(Seite)
Jenny Erpenbeck steht momentan mit ihrem Roman >Kairos < auf der Shortlist vom Booker Prize. 2018 war sie schon einmal nominiert mit >Gehen, ging gegangen<. Bis dato hatte ich nur eines ihrer Bücher gelesen >Heimsuchung<. Ihre erneute Nominierung nahm ich zum Anlass mich ihren weiteren Büchern zu widmen, die an mir unverständlicherweise vorbeigegangen waren.

Ort der Handlung ist Berlin und beginnt auf dem Oranienplatz, wo einige Asylsuchende aus Afrika in Zelten kampieren. Der emeritierte und verwitwete Professor Richard wird durch Zufall auf die Flüchtlinge aufmerksam und wecken sukzessive sein Interesse. Als der Platz nach einem Protest geräumt wird und die Männer in eine andere Unterkunft kommen sucht Richard zu ihnen Kontakt. Er hat Fragen. Wie: Wo kommst du her? Hast du einen Beruf? Hast du Familie? Warum bist du hier? Was ist passiert? Um nur einige aufzuführen. Und er stellt sich selbst Fragen:

Warum eigentlich wird den Männern in einem Land, in dem selbst der Anspruch auf einen Himmel im Jenseits von der Arbeit abhängt, das Recht arbeiten zu gehen, verweigert? Warum werden sie hier eigentlich nicht nach ihrer Geschichte befragt, und dementsprechend als Kriegsopfer versorgt?

(Bereitgestellte Daten)
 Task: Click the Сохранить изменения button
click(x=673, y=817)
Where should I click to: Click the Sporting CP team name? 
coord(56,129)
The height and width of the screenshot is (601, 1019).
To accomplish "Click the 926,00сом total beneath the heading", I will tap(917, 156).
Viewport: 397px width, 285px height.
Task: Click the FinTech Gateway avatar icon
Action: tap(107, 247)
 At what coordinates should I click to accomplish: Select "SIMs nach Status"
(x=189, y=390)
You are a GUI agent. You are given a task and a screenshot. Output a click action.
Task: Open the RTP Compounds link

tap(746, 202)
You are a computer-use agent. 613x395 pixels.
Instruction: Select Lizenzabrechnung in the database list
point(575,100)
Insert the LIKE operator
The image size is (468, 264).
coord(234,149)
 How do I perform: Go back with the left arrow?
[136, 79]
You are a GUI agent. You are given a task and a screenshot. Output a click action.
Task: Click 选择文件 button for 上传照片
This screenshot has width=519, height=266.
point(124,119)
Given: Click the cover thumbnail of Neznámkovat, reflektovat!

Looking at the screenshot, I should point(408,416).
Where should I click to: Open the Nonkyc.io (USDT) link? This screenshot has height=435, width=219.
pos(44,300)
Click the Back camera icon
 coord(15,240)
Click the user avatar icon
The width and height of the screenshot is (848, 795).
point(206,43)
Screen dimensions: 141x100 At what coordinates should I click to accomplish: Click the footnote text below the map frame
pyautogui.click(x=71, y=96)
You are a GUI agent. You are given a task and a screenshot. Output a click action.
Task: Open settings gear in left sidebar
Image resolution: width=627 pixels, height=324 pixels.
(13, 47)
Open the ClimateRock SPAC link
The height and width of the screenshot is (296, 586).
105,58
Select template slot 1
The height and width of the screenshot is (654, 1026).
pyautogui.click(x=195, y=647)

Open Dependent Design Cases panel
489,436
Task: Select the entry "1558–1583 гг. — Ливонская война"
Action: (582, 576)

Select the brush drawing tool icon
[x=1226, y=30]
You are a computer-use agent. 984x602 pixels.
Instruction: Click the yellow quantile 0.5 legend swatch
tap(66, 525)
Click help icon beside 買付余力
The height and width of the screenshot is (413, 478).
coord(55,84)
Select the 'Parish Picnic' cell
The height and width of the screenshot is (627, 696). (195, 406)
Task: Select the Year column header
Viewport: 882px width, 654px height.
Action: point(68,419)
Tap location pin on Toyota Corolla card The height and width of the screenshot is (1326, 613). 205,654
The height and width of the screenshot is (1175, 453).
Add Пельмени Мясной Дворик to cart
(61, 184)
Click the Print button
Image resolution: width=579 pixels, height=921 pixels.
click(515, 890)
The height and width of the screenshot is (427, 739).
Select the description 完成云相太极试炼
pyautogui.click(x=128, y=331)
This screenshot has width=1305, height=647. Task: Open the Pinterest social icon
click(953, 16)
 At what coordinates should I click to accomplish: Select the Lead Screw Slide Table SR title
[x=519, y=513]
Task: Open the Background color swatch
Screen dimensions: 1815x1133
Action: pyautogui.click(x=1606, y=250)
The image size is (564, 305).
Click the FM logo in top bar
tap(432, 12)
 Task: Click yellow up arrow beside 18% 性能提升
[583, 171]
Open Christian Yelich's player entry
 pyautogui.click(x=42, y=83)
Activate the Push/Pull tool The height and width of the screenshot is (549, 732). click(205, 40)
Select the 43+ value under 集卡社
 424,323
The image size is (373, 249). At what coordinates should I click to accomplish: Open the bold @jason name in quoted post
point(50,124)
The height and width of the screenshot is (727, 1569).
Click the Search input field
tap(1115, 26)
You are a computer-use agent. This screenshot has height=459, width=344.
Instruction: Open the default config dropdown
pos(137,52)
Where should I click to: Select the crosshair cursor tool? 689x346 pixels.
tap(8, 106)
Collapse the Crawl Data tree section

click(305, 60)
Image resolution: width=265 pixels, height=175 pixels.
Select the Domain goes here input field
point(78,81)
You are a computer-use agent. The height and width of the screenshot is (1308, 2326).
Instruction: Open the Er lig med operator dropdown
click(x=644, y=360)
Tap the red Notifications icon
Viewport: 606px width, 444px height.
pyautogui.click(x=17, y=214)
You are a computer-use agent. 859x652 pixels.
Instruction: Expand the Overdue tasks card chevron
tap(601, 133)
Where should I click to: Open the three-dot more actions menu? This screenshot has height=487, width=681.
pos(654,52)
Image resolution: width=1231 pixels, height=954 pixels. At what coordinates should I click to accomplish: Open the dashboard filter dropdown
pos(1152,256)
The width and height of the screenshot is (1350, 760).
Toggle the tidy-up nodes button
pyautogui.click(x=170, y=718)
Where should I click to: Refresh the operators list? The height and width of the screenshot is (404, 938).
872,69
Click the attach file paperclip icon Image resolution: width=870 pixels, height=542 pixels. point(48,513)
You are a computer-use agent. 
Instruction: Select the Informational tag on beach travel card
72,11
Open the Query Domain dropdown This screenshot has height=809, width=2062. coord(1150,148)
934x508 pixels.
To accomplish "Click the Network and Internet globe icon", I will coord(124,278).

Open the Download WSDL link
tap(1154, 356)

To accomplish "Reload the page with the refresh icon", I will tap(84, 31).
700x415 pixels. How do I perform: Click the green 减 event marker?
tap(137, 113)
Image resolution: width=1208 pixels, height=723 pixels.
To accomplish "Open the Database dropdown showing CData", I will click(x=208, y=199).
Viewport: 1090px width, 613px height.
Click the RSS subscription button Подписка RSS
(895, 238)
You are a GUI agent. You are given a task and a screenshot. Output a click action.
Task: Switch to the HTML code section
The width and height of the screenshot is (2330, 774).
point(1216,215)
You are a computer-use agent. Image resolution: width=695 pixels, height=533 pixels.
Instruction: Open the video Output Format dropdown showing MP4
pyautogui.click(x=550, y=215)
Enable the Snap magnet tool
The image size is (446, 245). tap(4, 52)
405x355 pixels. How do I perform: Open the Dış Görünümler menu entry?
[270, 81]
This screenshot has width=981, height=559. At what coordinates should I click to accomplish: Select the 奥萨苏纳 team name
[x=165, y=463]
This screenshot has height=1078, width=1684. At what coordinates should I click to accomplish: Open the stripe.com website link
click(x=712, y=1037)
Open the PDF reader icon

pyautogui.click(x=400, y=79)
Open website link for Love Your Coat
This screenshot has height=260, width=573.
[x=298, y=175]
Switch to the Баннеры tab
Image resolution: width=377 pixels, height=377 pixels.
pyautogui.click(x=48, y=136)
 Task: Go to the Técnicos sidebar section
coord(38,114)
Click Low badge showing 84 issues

(Aufgaben)
A) Gib den Abschnitt der Buchbesprechung zwischen „Ort der Handlung“ und „als Kriegsopfer versorgt?“ einschließlich wieder und tausche darin „Oranienplatz“ gegen „Alexanderplatz“ aus.
B) Nenne sämtliche Buchtitel, die in der Buchbesprechung erwähnt werden.

(Die Lösungen)
A)
Ort der Handlung ist Berlin und beginnt auf dem Alexanderplatz, wo einige Asylsuchende aus Afrika in Zelten kampieren. Der emeritierte und verwitwete Professor Richard wird durch Zufall auf die Flüchtlinge aufmerksam und wecken sukzessive sein Interesse. Als der Platz nach einem Protest geräumt wird und die Männer in eine andere Unterkunft kommen sucht Richard zu ihnen Kontakt. Er hat Fragen. Wie: Wo kommst du her? Hast du einen Beruf? Hast du Familie? Warum bist du hier? Was ist passiert? Um nur einige aufzuführen. Und er stellt sich selbst Fragen:

Warum eigentlich wird den Männern in einem Land, in dem selbst der Anspruch auf einen Himmel im Jenseits von der Arbeit abhängt, das Recht arbeiten zu gehen, verweigert? Warum werden sie hier eigentlich nicht nach ihrer Geschichte befragt, und dementsprechend als Kriegsopfer versorgt?

B)
- Kairos
- Gehen, ging gegangen
- Heimsuchung